Database of Police Outcomes May Be First Step to Reduce Racial Bias

January 21, 2021

Not only are black people more likely than white people to be stopped by police, but new research in Policy Insights from the Behavioral and Brain Sciences documents that the darker you are, the more likely you are to be shot.

Conversely white people with very white skin are less likely to have force used against them.  “Whiteness serve(s) as a protective factor,” Kimberly Barsamian Kahn and Karin D. Martin explain in “The Social Psychology of Racially Biased Policing: Evidence-Based Policy Responses.”

Communities nationwide are trying various strategies to combat the inherent bias and stereotyping that not only target black people but also can cause perpetrators to deny feelings of pain experienced by minorities, such as Freddie Gray, who had his spinal cord broken while in police transport, and George Floyd, who died as a white officer kneeled on his throat. 

While these strategies–community policing, body cameras, officer training on biases, etc.–have the potential to lead to better police outcomes, a key ingredient still is needed: a national database of policing outcomes. 

Without comprehensive data, any efforts at reforming police behaviors are compromised.

According to the researchers, the latest effort to create such a database could come through passage of the “George Floyd Justice in Policing Act of 2020,” a bill introduced by the U.S. House of Representatives.  The bill not only recommends cameras and other strategies that have shown promise, but it also adds the creation of a national, coordinated effort to collect and analyze police use of force.

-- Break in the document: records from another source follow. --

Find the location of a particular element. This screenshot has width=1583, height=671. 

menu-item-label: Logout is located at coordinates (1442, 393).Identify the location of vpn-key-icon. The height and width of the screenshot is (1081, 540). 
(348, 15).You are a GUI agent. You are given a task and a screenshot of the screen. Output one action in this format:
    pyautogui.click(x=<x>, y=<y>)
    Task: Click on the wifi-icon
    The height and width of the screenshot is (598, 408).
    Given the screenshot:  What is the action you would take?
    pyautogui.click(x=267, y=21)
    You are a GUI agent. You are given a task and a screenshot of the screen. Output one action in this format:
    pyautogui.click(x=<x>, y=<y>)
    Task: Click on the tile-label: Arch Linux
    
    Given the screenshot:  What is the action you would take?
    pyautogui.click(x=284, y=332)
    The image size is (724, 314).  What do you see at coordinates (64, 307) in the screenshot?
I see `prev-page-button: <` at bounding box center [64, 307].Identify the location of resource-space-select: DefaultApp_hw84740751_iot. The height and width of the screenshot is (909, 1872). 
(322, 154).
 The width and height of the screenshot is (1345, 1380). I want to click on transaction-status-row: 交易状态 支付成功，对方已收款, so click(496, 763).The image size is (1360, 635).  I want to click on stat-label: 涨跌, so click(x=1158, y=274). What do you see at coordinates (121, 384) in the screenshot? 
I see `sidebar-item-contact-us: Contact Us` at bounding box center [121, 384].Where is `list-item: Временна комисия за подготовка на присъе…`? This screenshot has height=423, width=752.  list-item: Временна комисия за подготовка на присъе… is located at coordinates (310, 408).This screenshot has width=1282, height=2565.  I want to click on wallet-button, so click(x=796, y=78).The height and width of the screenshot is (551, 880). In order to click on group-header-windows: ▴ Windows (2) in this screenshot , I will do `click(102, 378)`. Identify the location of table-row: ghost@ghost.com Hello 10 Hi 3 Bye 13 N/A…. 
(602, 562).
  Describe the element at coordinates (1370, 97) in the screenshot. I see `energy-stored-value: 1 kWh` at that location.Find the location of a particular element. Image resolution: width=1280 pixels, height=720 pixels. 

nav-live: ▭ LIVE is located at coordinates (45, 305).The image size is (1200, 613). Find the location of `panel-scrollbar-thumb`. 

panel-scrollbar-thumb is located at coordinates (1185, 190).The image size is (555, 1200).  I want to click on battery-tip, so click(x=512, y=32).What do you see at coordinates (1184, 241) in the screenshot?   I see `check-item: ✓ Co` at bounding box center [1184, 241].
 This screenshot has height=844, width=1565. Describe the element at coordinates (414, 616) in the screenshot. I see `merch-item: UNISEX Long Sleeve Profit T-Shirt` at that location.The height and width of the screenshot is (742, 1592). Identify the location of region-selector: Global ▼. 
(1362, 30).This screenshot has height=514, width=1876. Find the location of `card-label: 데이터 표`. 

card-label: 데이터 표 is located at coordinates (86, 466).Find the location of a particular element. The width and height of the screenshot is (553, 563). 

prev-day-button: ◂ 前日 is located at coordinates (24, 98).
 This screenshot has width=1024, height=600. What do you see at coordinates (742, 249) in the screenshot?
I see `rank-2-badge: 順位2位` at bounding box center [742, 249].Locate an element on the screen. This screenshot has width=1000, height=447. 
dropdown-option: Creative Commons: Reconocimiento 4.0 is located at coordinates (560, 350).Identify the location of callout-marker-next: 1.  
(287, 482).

Such a database “would significantly aid in assessing, and addressing, racial biases in police outcomes,” the researchers state.

Federal efforts to create a comprehensive database, thus far unsuccessful, include the 2014 reauthorization of the Death in Custody Reporting Act of 2000.  The act requires states to provide quarterly reports of anyone incarcerated or in police custody, but the extent of compliance “remains unclear,” according to the research.

The Bureau of Justice Statistics, through what the researchers describe as a “laborious process,” also attempted to generate data on deaths in custody.  Among other findings, they learned that during a three-month period, the media reported 377 deaths while law enforcement agencies reported 48.

The latest attempt, the George Floyd Act, would institute the much-needed, comprehensive, nationwide database; it also would create a National Police Misconduct Registry to reduce the rehiring of problematic officers, and it would ban “no knock” warrants, which occurred in the death of Breonna Taylor, and tactics such as the choke hold that killed Floyd.

The bill also would require the use of body cameras, police training on implicit bias and other strategies that, collectively, “all…have the potential to reduce bias if they are enacted and enforced.”